## PASSAGE TO READ
* * * * * * *

Where specific online information is distorted, deleted or blocked without authorization, or other persons are prevented from obtaining online information through the method of severing links, and the network user or network service provider publishing the information concerned request that the infringer bears tort liability, the People’s Courts shall support this. Where entrustment by others is accepted to carry out the acts concerned, the entrusting person and the entrusted person bear joint liability.
Article 15 [Black PR: Participating Parties' Joint Liability]
Where another person is employed, organized, instigated to or assisted with the publication or reprinting of online information that infringes another person’s personal rights and interests, and the person suffering infringement requests that the actors bear joint liability, the People’s Courts shall support this.
Article 16 [Remedy in the Form of Public Apology]
Where People’s Courts find that the infringer bears a duty to make a formal apology, remove the influence, restore the reputation or other forms of responsibility, this shall correspond to the concrete method and the scope of the resulting influence of the infringement. Where the infringer refuses to carry this out, the People’s Courts may adopt reasonable methods including publishing an online declaration or publishing the judgement documents to enforce the matter, the expenses resulting therefrom are borne by the infringer.
Article 17 [Remedies: Invoking Chinese Tort Liability Law]
Where network users or network service providers infringe another person’s personal rights and interests, resulting in asset losses or grave spiritual harm, and the person suffering infringement requests that they bear liability for compensation on the basis of Articles 20 and 22 of the Tort Liability Law, the People’s Courts shall support this.

* * * * * * *

## STORED DATA

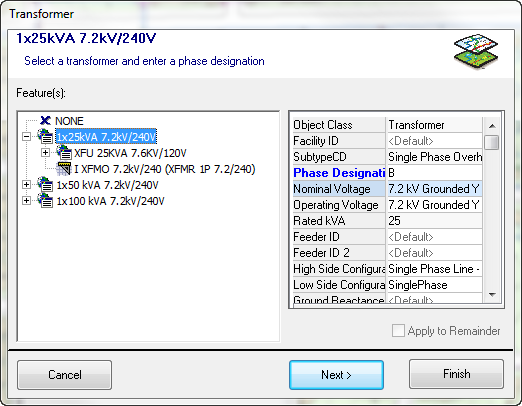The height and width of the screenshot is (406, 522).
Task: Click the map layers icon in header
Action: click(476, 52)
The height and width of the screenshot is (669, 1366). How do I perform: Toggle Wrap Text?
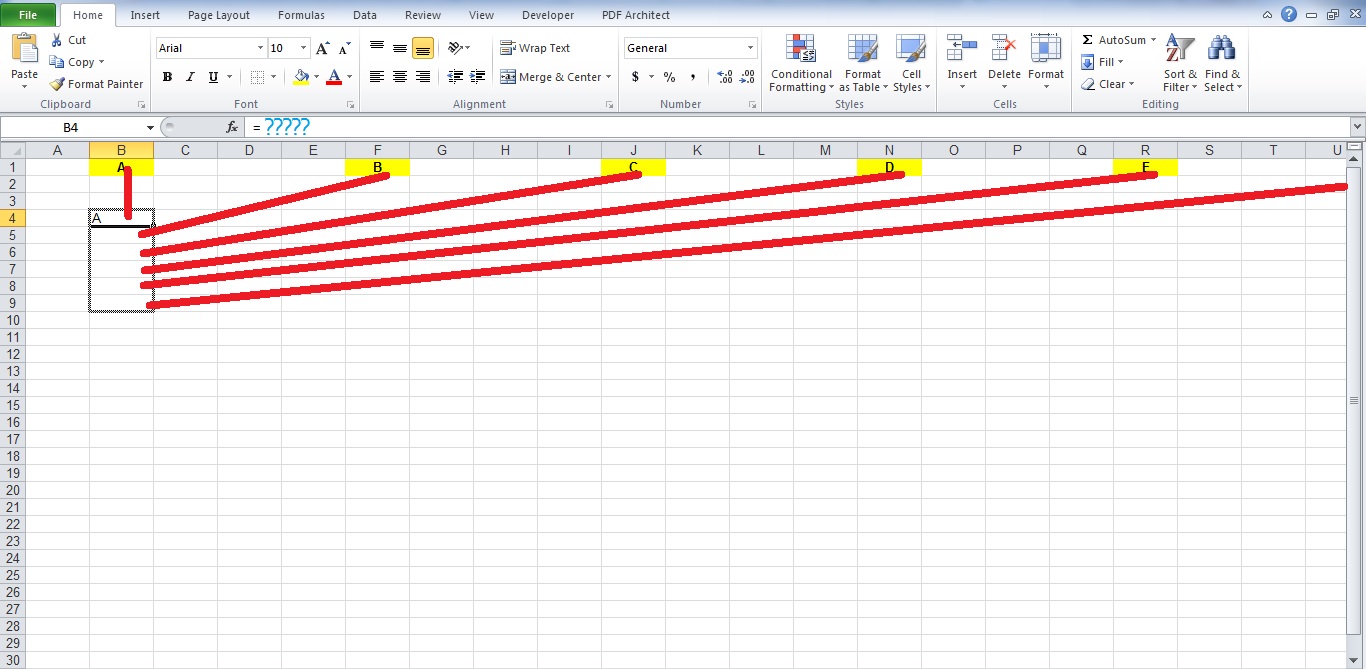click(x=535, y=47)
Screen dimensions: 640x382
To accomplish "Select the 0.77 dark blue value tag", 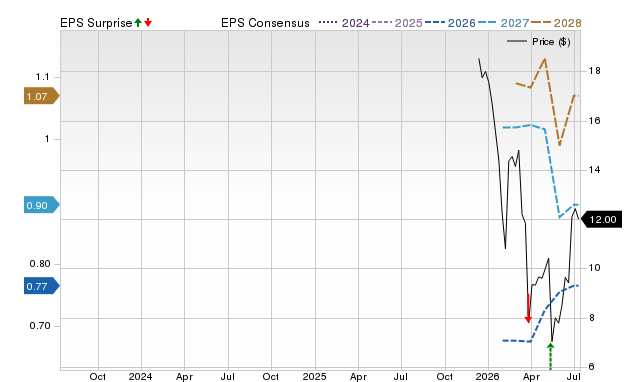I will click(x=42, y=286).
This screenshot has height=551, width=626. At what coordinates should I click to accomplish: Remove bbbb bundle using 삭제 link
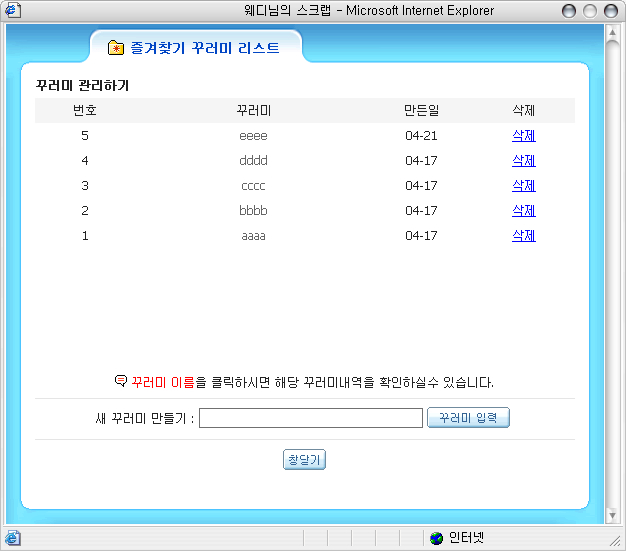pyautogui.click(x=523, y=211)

* * * * * * *

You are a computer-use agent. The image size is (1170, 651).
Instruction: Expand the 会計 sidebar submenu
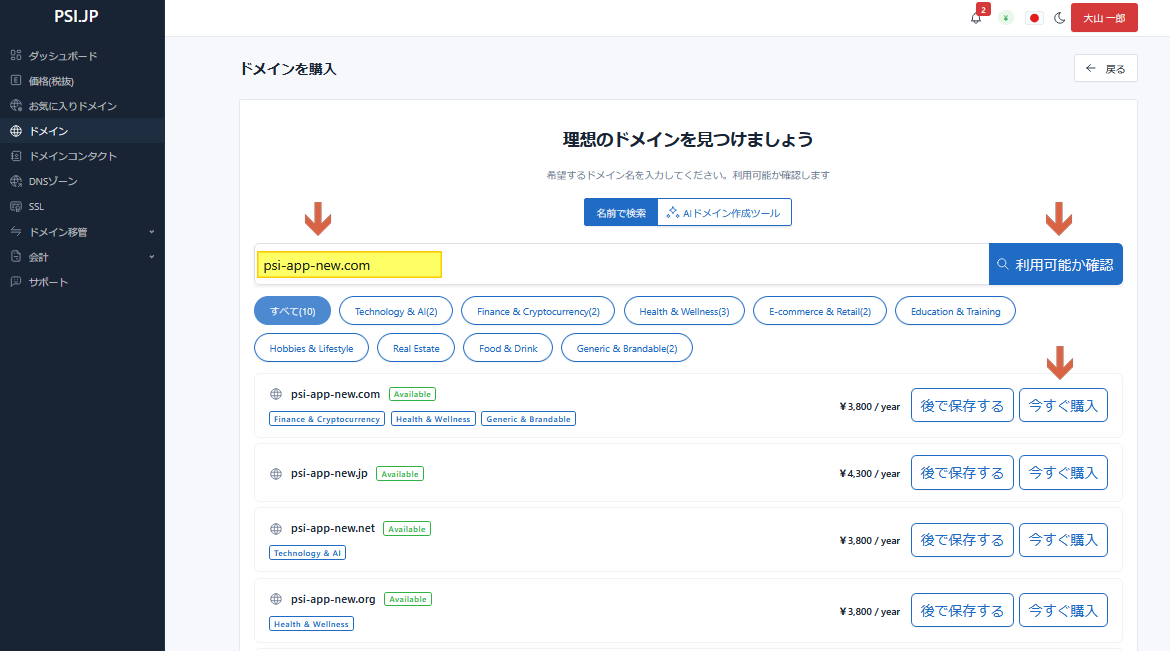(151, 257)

* * * * * * *

## WHAT YOU WILL DO
Continue the provisions on liability for online infringement of personal rights, starting after the last sentence of Article 17.

## TASK RESULT
Article 18 [Damages Calculation; Statutory Damages Below 500,000 RMB]
Reasonable expenses incurred by the person suffering infringement to terminate the act of infringement may be considered as asset losses as provided in Article 20 of the Tort Liability Law. Reasonable expenses include reasonable expenses that the person suffering the infringement, or an entrusted agent incurs in investigating the infringing act and gathering evidence. The People’s Courts may, on the basis of the requests of the parties concerned and the concrete circumstances of the case, include lawyer’s fees that conform to provisions of relevant State departments in their scope of calculating compensation.
Where it is not possible to determine the asset loss the person suffering infringement suffered because of harm to personal rights, or the profit the infringer obtained from this, People’s Courts may determine the amount of compensation, on the basis of the concrete circumstances of the case, to the extent of 500.000 Yuan or less.
Compensatory amounts for spiritual harm are to be determined according to the provision of Article 10 of the “Supreme People’s Courts Interpretation concerning Some Questions on Determining Liability for Compensating Spiritual Harm in Civil Infringements”.
Article 19 [Application Scope and Effective Date]
After these Regulations take effect, these Regulations will apply in first and second instance cases that are currently being adjudicated in People’s Courts.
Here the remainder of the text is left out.